Re: PHP-Lucene Integration

2005-04-05 Thread Andi Vajda
As an alternative, you could also take the approach taken for PyLucene: 
compile the Java code with GCJ and generate bindings for Python with SWIG.
SWIG supports a number of languages in addition to Python such as Ruby, PHP, 
Perl, and a bunch more.

For more information, see:
  http://pylucene.osafoundation.org
  http://www.python.org/pycon/2005/papers/27/paper.txt
  http://www.swig.org
  http://gcc.gnu.org/java
As a matter of fact, a team of people is working on such a construction for 
Ruby at the moment.

Andi..
On Tue, 5 Apr 2005, Giovanni Novelli wrote:
As Lucene native language is Java it should be more natural to access its
functionalities through JSP; anyway the idea of accessing Lucene
functionalities seems interesting as PHP is perhaps most widely deployed
server side scripting language.
I think that the way to provide access to Lucene API in PHP development
should be more general and clean as possible, so in my opinion the natural
way should be based on a single layer that interoperates with Lucene API: an
Apache module.
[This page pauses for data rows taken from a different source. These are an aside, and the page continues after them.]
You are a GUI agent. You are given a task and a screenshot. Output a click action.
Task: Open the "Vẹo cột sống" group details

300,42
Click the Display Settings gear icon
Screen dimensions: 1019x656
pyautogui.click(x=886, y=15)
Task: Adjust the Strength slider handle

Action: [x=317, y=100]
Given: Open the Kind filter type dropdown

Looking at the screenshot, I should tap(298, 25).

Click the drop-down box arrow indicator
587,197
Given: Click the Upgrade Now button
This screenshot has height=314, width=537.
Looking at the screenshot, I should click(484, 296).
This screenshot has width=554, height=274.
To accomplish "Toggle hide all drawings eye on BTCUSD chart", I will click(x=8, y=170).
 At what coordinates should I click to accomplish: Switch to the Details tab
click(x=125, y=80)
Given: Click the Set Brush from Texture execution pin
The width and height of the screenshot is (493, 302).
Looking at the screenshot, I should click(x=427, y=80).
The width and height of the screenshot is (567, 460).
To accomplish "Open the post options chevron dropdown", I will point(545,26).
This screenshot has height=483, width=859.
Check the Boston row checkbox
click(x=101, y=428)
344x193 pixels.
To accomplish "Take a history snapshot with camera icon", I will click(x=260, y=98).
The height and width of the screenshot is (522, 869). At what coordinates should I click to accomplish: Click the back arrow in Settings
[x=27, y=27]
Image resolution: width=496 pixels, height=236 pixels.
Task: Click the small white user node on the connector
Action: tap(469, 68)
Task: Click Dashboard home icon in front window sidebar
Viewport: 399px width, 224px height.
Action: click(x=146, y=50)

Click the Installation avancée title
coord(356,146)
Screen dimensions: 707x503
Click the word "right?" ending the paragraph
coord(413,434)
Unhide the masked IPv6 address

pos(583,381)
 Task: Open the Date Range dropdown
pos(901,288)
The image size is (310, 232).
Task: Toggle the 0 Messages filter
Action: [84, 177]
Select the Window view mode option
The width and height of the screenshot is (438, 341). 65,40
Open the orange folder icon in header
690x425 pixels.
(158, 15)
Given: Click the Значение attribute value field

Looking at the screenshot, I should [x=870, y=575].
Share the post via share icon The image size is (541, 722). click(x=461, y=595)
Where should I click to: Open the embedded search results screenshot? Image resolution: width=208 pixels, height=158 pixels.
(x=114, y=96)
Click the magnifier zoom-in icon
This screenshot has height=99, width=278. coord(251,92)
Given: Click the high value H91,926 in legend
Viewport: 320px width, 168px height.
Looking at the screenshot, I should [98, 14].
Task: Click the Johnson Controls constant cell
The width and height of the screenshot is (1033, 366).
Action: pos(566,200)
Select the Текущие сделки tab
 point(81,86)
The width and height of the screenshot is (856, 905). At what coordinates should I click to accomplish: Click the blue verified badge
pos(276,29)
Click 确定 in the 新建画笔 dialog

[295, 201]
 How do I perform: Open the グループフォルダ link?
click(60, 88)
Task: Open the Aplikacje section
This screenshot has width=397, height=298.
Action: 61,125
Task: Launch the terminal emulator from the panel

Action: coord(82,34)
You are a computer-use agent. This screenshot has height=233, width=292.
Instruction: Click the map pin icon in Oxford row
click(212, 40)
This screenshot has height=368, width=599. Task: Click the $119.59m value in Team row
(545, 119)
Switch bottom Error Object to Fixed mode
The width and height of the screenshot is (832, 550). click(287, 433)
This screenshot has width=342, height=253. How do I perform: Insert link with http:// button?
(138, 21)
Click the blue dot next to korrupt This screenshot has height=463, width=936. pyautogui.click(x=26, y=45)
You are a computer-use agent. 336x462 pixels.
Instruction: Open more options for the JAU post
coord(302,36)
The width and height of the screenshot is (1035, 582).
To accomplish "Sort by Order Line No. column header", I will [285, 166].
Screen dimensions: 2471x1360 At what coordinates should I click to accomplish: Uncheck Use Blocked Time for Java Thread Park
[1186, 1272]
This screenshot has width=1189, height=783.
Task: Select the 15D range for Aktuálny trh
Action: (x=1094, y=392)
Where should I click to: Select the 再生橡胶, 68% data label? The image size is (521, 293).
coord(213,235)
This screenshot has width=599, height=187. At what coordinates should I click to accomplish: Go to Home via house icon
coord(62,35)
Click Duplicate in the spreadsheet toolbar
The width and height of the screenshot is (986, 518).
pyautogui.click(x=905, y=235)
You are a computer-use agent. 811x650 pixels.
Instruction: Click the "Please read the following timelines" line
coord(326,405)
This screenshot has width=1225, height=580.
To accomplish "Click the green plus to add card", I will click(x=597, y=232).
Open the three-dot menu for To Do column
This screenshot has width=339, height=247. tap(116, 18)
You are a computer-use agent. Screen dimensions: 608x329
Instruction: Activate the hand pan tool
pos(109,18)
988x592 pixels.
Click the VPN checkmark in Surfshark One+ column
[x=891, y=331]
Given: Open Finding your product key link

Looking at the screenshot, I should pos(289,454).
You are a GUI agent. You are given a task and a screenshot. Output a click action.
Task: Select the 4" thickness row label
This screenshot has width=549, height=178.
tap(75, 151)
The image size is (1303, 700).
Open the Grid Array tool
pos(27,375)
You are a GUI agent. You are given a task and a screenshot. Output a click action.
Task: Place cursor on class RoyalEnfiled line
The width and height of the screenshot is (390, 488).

Then should be needed a PHP API to call such module from PHP.
Having an Apache module for Lucene as a component of Lucene project should
allow the spread of Lucene not only in PHP development arena.
On Mar 27, 2005 5:49 AM, Owen Densmore <[EMAIL PROTECTED]> wrote:
Thanks all for the interesting responses. Sorry for being a bit late
in responding!
-- Owen
Owen Densmore - http://backspaces.net - http://redfish.com -
[EMAIL PROTECTED]
Begin forwarded message:
From: "Philippe Ombredanne" <[EMAIL PROTECTED]>
Subject: RE: PHP-Lucene Integration
Owen,
very interesting!
Anything (code) you can share?
Hi Philippe. We will definitely make our code available. I suspect,
however, it is not terribly interesting. But if simply useful as a
"case study" that would still be good.
From: Dawid Weiss <[EMAIL PROTECTED]>
Subject: Re: PHP-Lucene Integration
Your implementation and ideas sound very interesting, Owen. Can we see
the system anywhere in public (and play with it?)
We'll send a link to the site fairly soon. We're having our final
review tomorrow, and should have a good idea when we can let folks look
at it.
We are hoping the institute can afford to have us work on true
clustering techniques such as Carrot2 uses. (Thanks to Dawid and all
the Poznan University folks who's papers were so stimulating!)
You are very welcome. We are also academic, so in the feeling of
brotherhood we might help you set up a demo on-line clustering server
free of charge. There really is not better clustering technique than
the one devised to a particular problem and it seems like you found
that niche. Although it's always worth experimenting with other stuff
just for the sake of comparison. Just let me know if you're interested
(if we can access the 'feed' of those plain search results I can set
up the clustering demo in a few minutes, really).
This would be really great! Indeed, we'd like to help SFI to be a bit
more involved with exploring their collection with innovative, research
oriented methods.
Some of the staff at SFI are excited by DSpace, for example, and we'd
be interested in helping them explore its use in the lucene/clustering
context. That, and their use of Dublin Core for cataloging their
future work might be of general interest here in the mail list too.
We did do a
quick LSA SVD on a random set of the papers to see what the
performance (both CPU and good clustering) would be like. Our
results are encouraging, and I think the frequent phrases approach
would be best for this collection.
It is always going to be challanging if you attempt to cluster the
entire collection, you know. I'm (or rather: I will be) working on
algorithm's extensions to deal with full text documents.
We're mainly using Abstracts and other meta data (Title, Authors, Key
phrases, Abstracts, Dates, and so on). These are reasonably small:
Abstracts are 150 words on the average over the current 1122 document
collection. If we include the title and key phrases, we get 172
words/doc.
I suspect we could safely limit the abstracts to the first few
sentences too, getting us to a much smaller number. Indeed, if we
tossed the abstracts altogether, and used just titles and key phrases,
we're down to less than 20 words/doc! I bet simply using reasonable
preprocessing we could get small enough "snippets" as to be workable.
Dawid
-
To unsubscribe, e-mail: [EMAIL PROTECTED]
For additional commands, e-mail: [EMAIL PROTECTED]


-
To unsubscribe, e-mail: [EMAIL PROTECTED]
For additional commands, e-mail: [EMAIL PROTECTED]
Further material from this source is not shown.